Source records
-- BEGIN --
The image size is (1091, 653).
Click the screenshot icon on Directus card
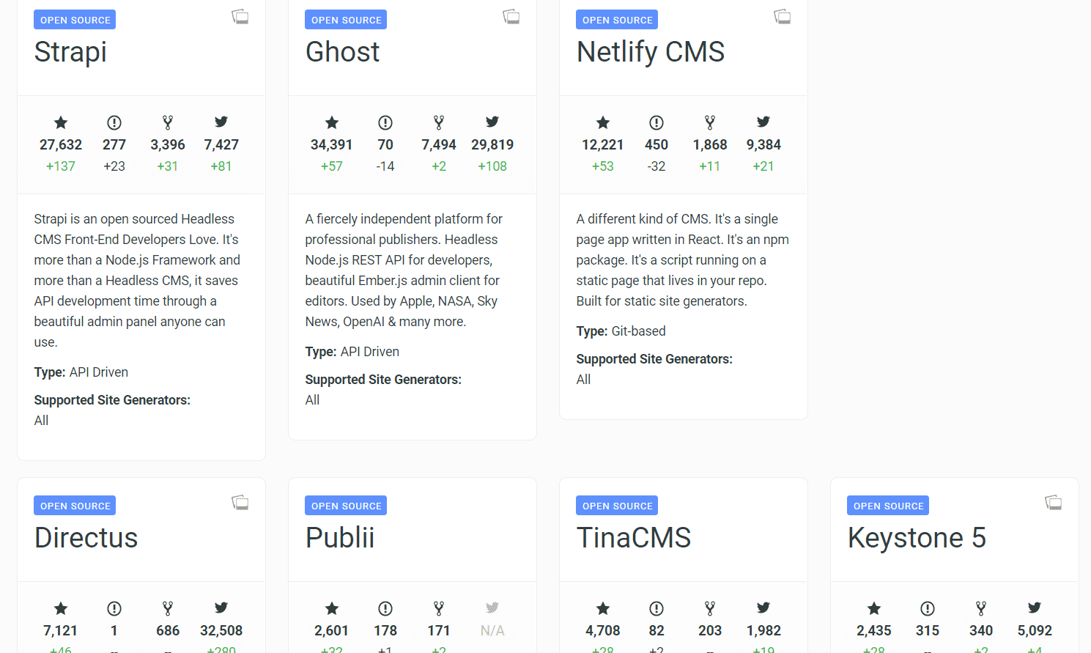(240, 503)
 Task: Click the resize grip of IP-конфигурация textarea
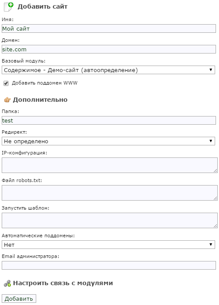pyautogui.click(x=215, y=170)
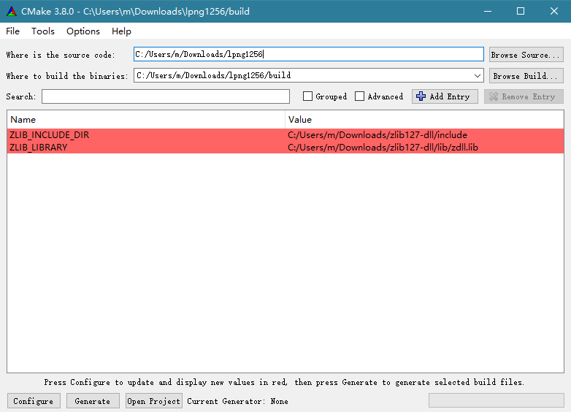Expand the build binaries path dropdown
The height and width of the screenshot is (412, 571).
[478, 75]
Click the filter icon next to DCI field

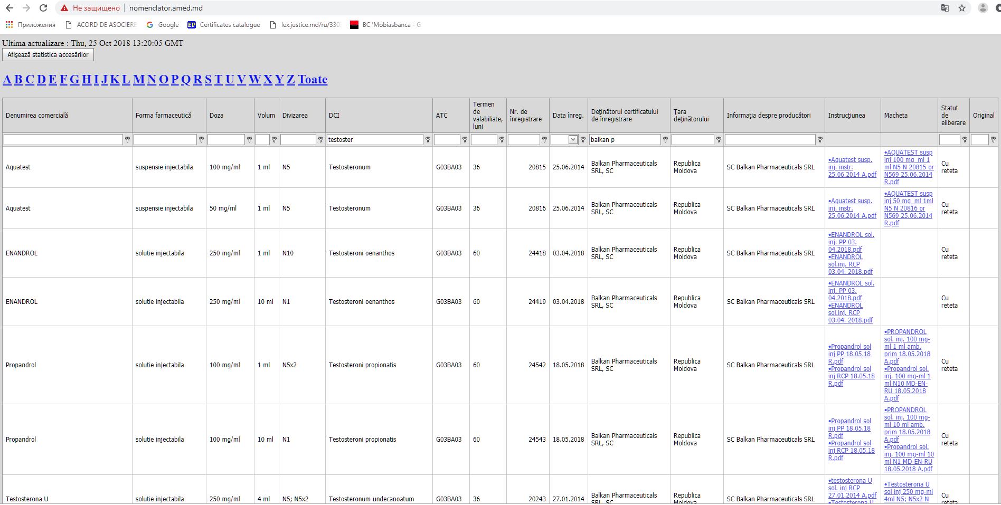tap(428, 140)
-- END --
§ **REQUIRED TASK**: Reproduce every one of these lines word for word, leaving out the pictures.

§ **SOLUTION TO THIS TASK**:
The image size is (1091, 653).
Click the screenshot icon on Directus card
(240, 503)
 Task: Click the resize grip of IP-конфигурация textarea
pyautogui.click(x=215, y=170)
Expand the build binaries path dropdown
The height and width of the screenshot is (412, 571).
[478, 75]
Click the filter icon next to DCI field

tap(428, 140)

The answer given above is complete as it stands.